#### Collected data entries
::::::::::

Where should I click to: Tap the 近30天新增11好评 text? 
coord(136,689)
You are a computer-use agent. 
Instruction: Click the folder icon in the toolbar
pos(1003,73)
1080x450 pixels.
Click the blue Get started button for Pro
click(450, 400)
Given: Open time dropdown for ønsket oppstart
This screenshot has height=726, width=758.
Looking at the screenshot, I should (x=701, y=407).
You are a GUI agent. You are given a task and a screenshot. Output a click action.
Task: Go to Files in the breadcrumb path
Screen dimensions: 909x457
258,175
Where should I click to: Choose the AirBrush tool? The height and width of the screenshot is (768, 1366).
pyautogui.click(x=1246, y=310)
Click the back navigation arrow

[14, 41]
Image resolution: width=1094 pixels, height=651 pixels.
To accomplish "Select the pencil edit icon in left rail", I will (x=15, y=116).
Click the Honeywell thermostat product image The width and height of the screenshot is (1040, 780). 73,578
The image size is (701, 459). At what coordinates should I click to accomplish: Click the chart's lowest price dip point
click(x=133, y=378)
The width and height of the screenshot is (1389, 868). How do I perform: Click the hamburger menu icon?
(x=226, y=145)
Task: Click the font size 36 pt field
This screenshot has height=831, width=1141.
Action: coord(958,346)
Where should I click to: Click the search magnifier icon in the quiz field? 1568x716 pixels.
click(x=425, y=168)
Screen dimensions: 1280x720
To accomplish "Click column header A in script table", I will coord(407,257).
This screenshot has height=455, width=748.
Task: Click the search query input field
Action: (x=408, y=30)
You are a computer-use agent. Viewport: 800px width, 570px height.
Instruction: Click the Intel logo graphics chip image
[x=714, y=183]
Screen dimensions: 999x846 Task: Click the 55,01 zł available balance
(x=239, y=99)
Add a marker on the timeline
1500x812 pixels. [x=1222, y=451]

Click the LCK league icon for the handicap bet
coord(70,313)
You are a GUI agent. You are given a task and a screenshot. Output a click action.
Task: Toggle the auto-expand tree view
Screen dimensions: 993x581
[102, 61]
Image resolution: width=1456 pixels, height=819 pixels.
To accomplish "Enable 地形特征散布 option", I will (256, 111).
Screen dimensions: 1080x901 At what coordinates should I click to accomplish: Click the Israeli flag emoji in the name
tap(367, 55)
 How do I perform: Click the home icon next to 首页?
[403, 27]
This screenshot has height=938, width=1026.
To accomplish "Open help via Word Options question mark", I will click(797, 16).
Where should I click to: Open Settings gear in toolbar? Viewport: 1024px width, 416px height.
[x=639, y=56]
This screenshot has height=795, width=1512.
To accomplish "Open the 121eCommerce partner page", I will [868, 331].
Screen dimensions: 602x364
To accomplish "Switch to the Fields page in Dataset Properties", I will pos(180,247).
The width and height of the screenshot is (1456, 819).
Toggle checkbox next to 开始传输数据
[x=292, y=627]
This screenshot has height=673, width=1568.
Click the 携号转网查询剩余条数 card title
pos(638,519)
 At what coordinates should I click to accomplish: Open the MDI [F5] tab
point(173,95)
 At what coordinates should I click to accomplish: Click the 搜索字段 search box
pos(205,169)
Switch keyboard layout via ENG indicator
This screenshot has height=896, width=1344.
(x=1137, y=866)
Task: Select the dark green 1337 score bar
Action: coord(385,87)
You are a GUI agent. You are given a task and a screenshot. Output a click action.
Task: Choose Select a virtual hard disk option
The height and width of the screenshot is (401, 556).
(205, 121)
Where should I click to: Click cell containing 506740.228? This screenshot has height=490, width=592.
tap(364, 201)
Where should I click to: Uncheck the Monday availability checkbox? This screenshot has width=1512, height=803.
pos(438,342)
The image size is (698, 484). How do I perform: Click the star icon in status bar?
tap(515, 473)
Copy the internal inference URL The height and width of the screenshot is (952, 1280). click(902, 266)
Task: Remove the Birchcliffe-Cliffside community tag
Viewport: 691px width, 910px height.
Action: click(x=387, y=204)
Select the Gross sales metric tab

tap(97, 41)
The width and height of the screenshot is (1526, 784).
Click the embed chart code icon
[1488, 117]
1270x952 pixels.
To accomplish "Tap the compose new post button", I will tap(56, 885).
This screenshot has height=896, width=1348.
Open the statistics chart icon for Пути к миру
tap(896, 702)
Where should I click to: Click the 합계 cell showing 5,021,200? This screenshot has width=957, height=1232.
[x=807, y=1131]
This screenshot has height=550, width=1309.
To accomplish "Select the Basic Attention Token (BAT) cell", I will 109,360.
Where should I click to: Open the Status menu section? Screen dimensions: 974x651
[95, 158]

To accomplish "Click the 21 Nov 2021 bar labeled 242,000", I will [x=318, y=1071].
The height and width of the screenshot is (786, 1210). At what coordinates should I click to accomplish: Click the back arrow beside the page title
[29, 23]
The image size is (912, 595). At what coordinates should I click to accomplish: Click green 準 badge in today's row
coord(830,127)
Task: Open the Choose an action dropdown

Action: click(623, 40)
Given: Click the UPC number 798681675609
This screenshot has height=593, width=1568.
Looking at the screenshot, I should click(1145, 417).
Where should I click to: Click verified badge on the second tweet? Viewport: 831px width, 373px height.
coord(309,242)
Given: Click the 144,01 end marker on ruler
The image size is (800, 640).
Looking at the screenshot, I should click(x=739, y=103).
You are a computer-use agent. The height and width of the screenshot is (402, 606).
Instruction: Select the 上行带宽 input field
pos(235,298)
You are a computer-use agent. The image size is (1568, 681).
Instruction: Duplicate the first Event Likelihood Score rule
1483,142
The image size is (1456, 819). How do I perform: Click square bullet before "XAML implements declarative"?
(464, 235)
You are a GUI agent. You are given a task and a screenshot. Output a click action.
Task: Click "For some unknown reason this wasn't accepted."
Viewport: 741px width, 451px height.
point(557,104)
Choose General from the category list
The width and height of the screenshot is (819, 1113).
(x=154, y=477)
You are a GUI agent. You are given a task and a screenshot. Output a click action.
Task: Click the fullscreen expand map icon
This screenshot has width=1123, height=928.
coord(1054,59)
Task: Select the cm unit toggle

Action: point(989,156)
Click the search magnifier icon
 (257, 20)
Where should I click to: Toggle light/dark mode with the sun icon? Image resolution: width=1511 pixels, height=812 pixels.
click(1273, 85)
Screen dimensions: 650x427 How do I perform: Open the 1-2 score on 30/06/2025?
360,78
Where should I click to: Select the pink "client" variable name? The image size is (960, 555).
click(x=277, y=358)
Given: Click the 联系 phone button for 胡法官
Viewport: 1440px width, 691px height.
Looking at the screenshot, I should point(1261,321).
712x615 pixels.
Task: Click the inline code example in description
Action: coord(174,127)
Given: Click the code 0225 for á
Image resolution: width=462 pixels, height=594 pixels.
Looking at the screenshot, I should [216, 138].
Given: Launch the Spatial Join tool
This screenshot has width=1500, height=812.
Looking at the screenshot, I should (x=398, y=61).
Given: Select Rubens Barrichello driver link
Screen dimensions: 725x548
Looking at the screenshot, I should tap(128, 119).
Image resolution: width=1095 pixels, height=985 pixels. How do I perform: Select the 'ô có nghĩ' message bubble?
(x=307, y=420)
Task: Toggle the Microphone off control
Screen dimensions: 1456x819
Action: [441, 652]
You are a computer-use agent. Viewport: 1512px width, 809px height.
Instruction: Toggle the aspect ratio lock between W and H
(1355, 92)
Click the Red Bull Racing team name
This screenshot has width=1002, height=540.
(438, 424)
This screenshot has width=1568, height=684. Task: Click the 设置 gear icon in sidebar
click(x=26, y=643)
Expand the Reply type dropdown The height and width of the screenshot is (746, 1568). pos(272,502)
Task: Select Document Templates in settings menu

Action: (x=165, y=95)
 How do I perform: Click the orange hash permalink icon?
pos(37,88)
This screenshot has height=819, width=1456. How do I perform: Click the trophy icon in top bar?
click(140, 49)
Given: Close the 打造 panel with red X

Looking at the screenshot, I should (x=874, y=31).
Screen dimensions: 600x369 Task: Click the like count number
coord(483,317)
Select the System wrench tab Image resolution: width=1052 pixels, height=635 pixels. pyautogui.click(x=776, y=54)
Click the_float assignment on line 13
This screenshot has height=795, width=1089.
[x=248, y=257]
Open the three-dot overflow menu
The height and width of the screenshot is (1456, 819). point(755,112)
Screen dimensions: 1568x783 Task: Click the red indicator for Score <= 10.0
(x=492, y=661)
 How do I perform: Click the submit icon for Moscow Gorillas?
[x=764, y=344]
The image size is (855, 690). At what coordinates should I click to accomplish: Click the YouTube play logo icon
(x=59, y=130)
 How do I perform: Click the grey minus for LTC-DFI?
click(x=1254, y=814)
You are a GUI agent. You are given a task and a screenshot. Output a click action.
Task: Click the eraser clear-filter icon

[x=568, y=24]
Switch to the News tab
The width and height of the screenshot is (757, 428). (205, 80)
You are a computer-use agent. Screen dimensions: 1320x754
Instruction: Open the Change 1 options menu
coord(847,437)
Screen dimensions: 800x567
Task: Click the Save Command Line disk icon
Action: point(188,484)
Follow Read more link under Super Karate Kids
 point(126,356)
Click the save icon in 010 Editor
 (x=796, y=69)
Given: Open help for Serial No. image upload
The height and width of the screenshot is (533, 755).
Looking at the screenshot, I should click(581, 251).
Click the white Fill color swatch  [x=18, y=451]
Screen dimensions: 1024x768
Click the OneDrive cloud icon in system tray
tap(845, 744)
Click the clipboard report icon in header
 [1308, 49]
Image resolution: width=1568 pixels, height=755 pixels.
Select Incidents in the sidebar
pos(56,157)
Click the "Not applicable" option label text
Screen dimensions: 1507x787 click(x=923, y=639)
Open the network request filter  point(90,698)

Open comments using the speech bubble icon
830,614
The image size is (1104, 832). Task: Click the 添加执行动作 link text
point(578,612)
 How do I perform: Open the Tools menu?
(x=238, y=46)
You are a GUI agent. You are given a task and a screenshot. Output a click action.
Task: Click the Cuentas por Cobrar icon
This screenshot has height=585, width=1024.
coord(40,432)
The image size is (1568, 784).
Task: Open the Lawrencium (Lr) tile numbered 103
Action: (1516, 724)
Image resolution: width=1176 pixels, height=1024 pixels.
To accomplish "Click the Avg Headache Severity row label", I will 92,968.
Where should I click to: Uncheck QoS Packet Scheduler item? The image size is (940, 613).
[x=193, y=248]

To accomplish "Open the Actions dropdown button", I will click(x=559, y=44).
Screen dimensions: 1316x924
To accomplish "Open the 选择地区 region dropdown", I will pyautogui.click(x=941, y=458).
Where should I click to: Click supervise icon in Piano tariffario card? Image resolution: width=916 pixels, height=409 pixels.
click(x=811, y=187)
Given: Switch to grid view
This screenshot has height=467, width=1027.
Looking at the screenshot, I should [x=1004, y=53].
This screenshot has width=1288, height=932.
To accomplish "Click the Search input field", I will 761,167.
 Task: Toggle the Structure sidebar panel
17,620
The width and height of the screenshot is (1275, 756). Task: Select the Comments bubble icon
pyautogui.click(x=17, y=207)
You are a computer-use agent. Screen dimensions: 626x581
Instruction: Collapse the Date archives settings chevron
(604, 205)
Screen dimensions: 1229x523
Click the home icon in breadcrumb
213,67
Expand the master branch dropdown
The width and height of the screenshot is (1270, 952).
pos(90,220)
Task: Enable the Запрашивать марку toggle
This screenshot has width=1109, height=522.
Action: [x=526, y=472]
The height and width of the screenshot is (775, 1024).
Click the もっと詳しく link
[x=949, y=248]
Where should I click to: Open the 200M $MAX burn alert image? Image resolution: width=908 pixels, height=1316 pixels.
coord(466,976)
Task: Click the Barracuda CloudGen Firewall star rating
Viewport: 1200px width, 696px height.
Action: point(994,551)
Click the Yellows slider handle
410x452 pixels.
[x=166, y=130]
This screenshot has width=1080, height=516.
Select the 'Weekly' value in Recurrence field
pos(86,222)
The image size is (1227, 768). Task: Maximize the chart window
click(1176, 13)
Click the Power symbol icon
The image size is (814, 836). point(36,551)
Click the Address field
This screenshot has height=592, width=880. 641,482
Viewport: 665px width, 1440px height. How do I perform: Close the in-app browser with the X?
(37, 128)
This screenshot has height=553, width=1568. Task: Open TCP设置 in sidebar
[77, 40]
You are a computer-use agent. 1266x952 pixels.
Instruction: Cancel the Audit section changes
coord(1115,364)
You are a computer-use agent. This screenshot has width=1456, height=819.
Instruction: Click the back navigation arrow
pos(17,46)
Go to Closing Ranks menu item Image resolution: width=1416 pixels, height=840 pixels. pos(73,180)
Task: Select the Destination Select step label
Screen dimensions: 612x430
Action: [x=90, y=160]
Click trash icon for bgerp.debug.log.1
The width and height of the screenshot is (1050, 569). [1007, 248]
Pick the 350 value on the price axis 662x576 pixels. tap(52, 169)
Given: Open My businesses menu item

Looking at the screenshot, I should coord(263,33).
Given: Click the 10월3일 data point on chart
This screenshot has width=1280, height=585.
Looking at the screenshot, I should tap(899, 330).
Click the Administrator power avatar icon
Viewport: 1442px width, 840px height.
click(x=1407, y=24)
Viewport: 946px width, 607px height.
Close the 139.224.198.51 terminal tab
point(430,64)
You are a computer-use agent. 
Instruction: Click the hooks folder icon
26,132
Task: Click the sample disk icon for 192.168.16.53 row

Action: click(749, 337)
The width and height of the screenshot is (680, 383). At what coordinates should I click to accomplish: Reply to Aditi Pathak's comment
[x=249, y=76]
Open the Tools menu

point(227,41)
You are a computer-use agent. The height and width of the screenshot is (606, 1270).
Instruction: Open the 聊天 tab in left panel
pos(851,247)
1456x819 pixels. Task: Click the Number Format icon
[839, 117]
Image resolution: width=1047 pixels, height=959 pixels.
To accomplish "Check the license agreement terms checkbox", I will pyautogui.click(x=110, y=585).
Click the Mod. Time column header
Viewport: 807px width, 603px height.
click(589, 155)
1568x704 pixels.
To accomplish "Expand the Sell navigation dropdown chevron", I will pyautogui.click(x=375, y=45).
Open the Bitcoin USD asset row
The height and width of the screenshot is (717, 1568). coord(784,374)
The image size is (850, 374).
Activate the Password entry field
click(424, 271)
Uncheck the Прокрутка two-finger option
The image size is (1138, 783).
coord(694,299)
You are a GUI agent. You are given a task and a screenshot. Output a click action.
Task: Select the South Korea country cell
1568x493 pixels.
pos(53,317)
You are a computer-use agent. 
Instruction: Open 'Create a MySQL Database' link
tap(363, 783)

::::::::::

#### Work instructions
Retype the lines of the items above exactly, beginning with the line that contains "Copy the internal" and continuing through the line that contains "[x=807, y=1131]".

#### Result of the exercise
Copy the internal inference URL The height and width of the screenshot is (952, 1280). click(902, 266)
Task: Remove the Birchcliffe-Cliffside community tag
Viewport: 691px width, 910px height.
Action: click(x=387, y=204)
Select the Gross sales metric tab

tap(97, 41)
The width and height of the screenshot is (1526, 784).
Click the embed chart code icon
[1488, 117]
1270x952 pixels.
To accomplish "Tap the compose new post button", I will tap(56, 885).
This screenshot has height=896, width=1348.
Open the statistics chart icon for Пути к миру
tap(896, 702)
Where should I click to: Click the 합계 cell showing 5,021,200? This screenshot has width=957, height=1232.
[x=807, y=1131]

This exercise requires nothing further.